As with RESPA compliance, fair lending compliance can be driven by your fair lending narrative, and your data needs to support your narrative. That said, when the enforcement pendulum swings, until a court is tasked with assessing robust causality, knowing your narrative allows you to make the best case you can to people (who may not be listening) and hoping, as the compliance officer's version of faith, that being demonstrably one of the “good guys” still counts for something.
[1] The MBA LIRC is always a highlight of my year and never disappoints for information and connecting with peers. Special shout out and thank you to Waterstone’s Stephanie Ziebell whose heartfelt expression of gratitude on LinkedIn touched me deeply.
[2] It would be enormously helpful to fair lending jurisprudence and mortgage compliance management if the issue of disparate impact under the Fair Housing Act were to be revisited by SCOTUS in light of recent discrimination related cases involving voting rights and college admissions, but the right vehicle(s) and driver(s) remain elusive. In that regard, based on their respective CEO’s penchant for pushing back against government overreach, I double dog dare a would-be fair lending enforcer and/or plaintiff to make a disparate impact-premised case against Rocket Mortgage or Chase.
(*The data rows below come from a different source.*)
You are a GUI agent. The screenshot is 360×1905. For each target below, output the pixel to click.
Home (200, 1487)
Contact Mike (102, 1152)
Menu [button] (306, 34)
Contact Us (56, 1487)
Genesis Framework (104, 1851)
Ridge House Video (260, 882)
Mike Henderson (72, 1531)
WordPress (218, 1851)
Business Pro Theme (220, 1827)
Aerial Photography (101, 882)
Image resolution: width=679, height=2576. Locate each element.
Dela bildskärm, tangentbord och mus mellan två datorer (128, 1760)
[3] I may return to the topic of discouragement in future post, but for now, I think most of the concerns about discouragement under ECOA I raised in earlier Musings have been resolved by the Reg B amendment (assuming courts agree with the amended rule in a post-Chevron legal interpretation landscape).
[4] Home mortgage lenders are subject to both ECOA and the Fair Housing Act.
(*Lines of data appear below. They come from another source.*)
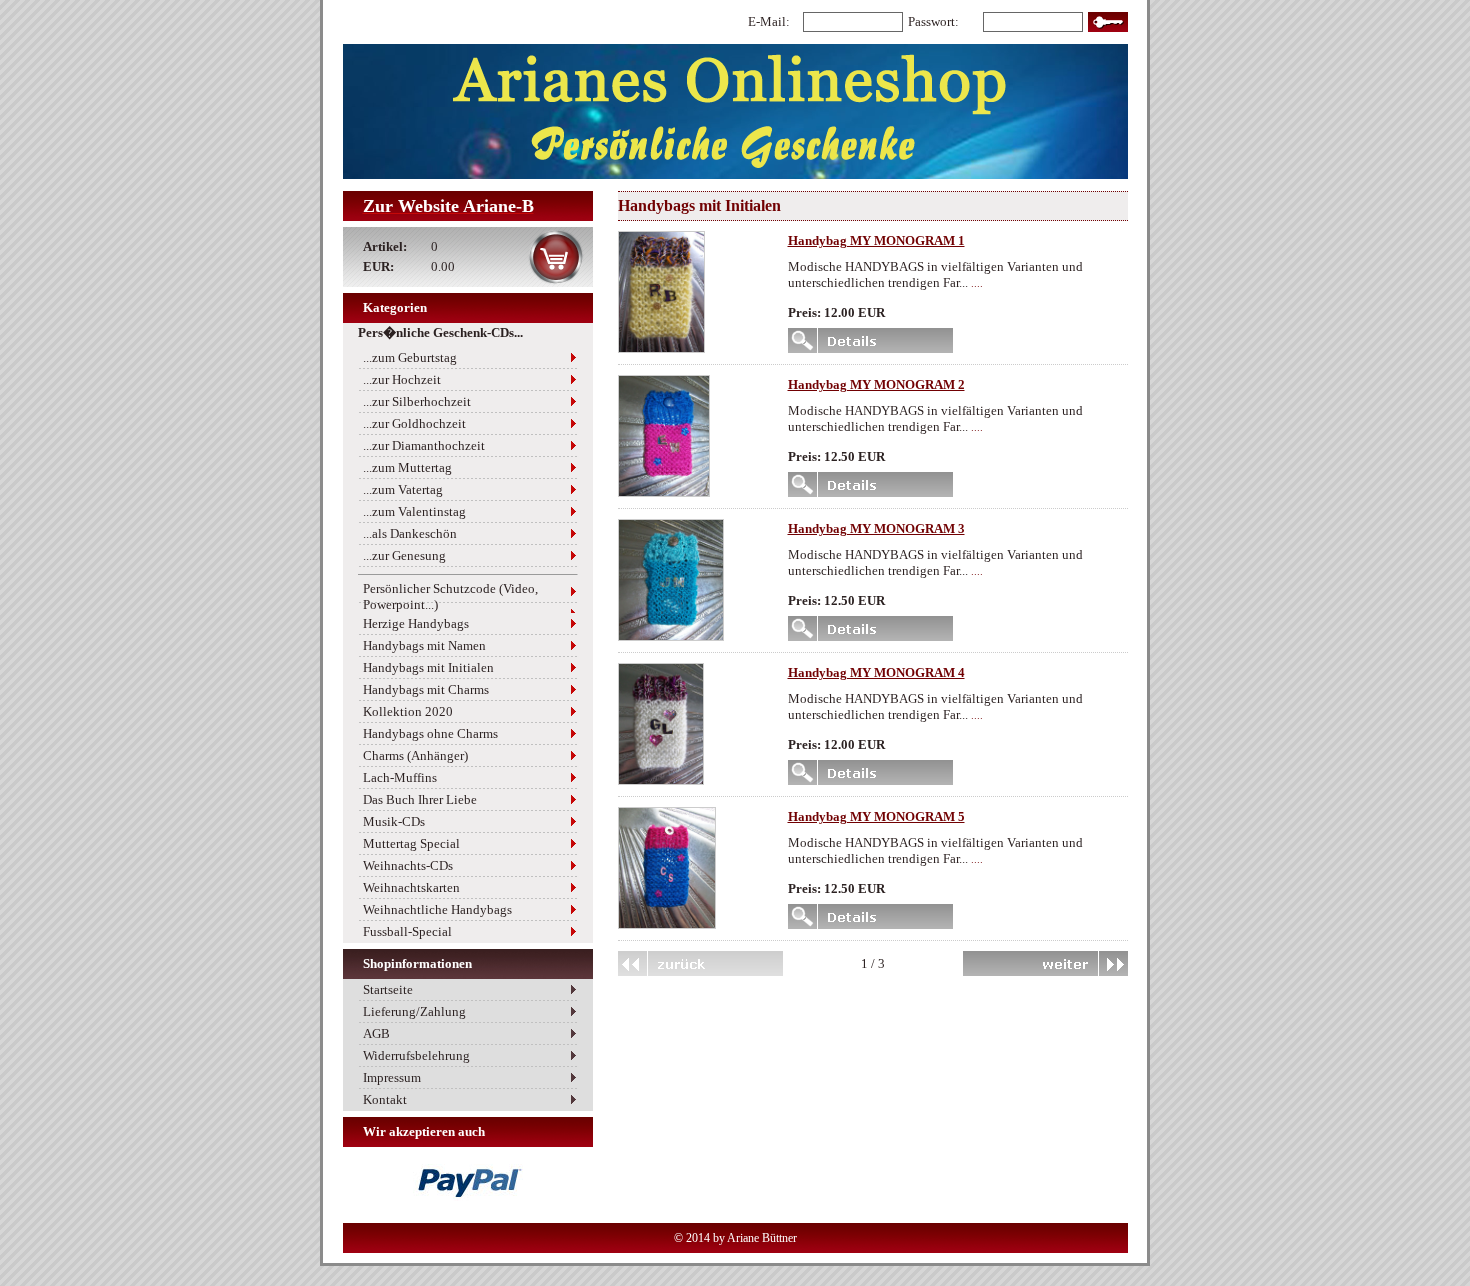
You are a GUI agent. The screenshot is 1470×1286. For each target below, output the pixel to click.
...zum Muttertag (407, 467)
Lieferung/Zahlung (414, 1011)
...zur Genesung (404, 555)
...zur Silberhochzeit (417, 401)
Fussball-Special (407, 931)
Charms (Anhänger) (415, 755)
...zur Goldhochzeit (414, 423)
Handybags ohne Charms (430, 733)
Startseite (388, 989)
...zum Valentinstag (414, 511)
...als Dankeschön (410, 533)
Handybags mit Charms (426, 689)
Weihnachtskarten (411, 887)
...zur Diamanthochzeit (424, 445)
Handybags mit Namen (424, 645)
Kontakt (385, 1099)
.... (977, 283)
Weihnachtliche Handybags (437, 909)
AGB (376, 1033)
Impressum (392, 1077)
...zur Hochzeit (402, 379)
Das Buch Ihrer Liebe (420, 799)
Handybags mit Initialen (428, 667)
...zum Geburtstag (410, 357)
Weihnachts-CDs (408, 865)
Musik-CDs (394, 821)
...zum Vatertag (403, 489)
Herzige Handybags (416, 623)
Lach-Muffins (400, 777)
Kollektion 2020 (408, 711)
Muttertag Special (411, 843)
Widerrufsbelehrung (416, 1055)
[5] Texas Dept. of Housing v. Inclusive Communities Project, 576 U.S. 519 (2015). As I noted in footnote #21 to Musing Ed. 92, I could not locate the Inclusive Communities decision on the Supreme Court’s website, but I was able to find it on the Justice Department’s website. Note to the next Attorney General: You might want to ask someone why that is posted.
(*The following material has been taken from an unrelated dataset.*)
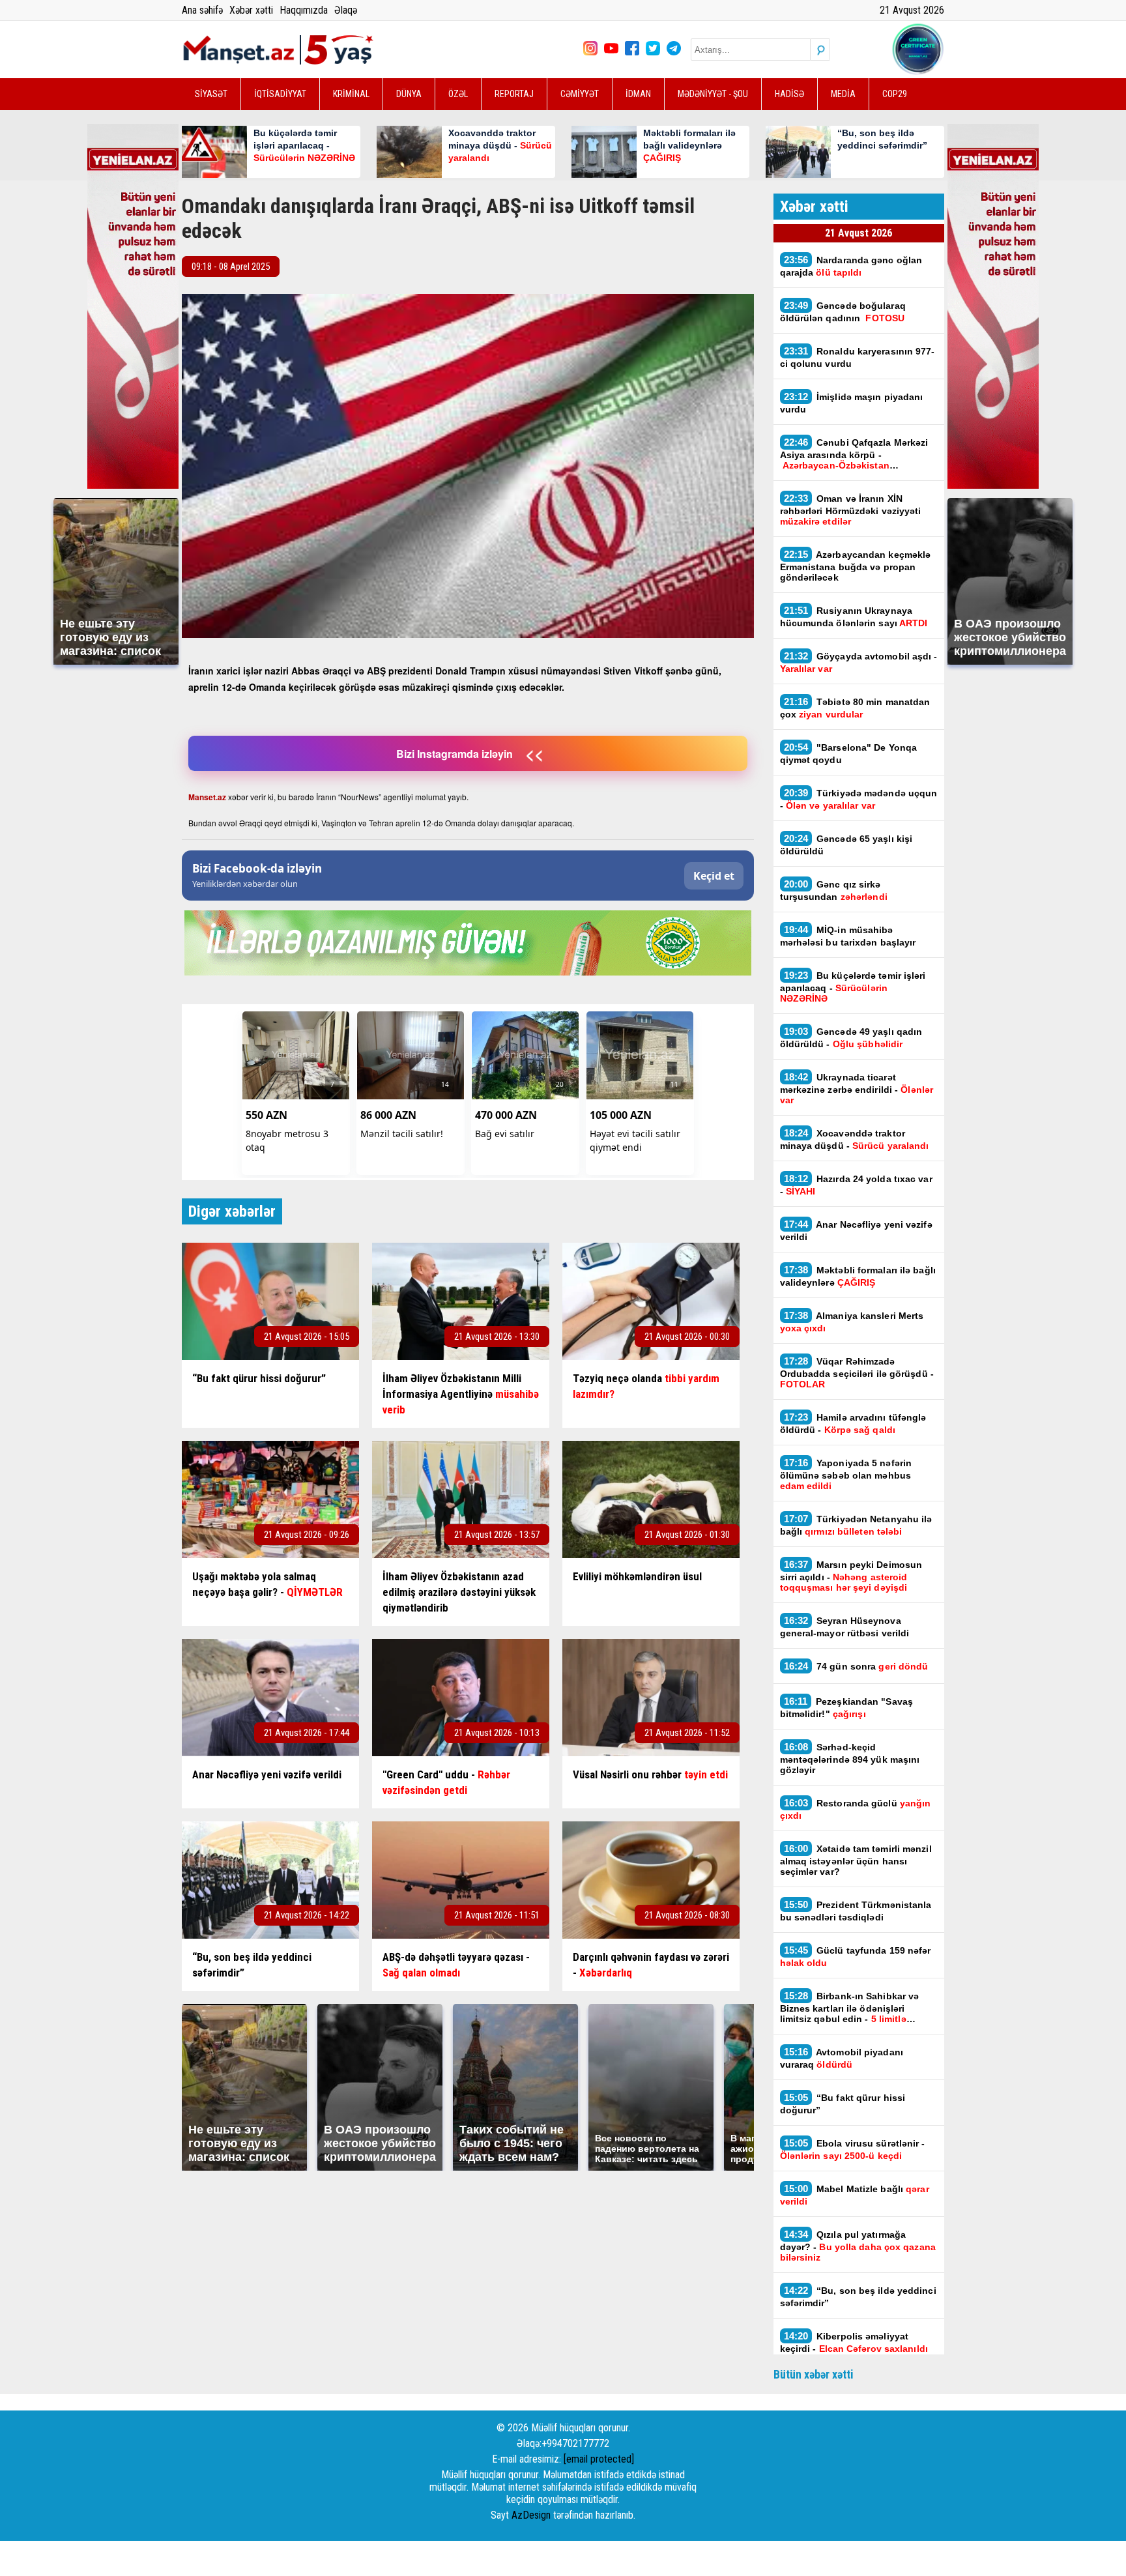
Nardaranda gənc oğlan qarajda (851, 266)
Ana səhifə (202, 10)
[6] Robust causality? Is that like “Grave danger”? “Is there another kind?” Or to use an old law school lesson, “Gross negligence is just negligence with a vituperative epithet.”
[7] Kennedy wanted to ensure disparate impact doesn’t become a strict liability regime based solely on outcome disparities and trusted the courts, but not enforcers, to make that determination.
[8] A due process argument about the absence of judicial gatekeeping might be structurally interesting, but faces the classic consent-order problem: banks that signed voluntarily arguably waived the hearing they never got.
[9] Perhaps lending pattern analysis provides a false sense of security for fair lending claims based on intentional discrimination. Robust causality also prevents defense of an intentional discrimination claim based on lack of discriminatory impact.
[10] Peer group lending pattern analysis is costly for sure, and, while less objective than might appear (due to how peer groups are established) is more data driven than divining the discriminatory “intent” of an organization.
[11] Footnote 11 of the U of C paper mentioned infra summarized the debate over use of disparate impact in fair lending as follows: “Disparate impact claims are debated over whether they primarily address discriminatory effects or serve as a proxy for intent. The intent-based view sees unjustified effects as evidence of hidden motive, while an effect-based approach focuses on remedying harm regardless of intent.” See also, the discussion of critical theory and “cognitive dissonance” used to quell debate in this Musing edition about the CFPB’s Covid-era servicing rule proposal.
[12] Trump’s EOs (and a recent Orrick webinar) referred to a “nearly insurmountable presumption of unlawful discrimination.”
[13] Like, “when did you stop beating your wife?”
[14] And look who is back running the consumer protection show in California now…,
[15] For example, if you have bilingual originators you may end up with a greater percentage of borrowers who do not speak English.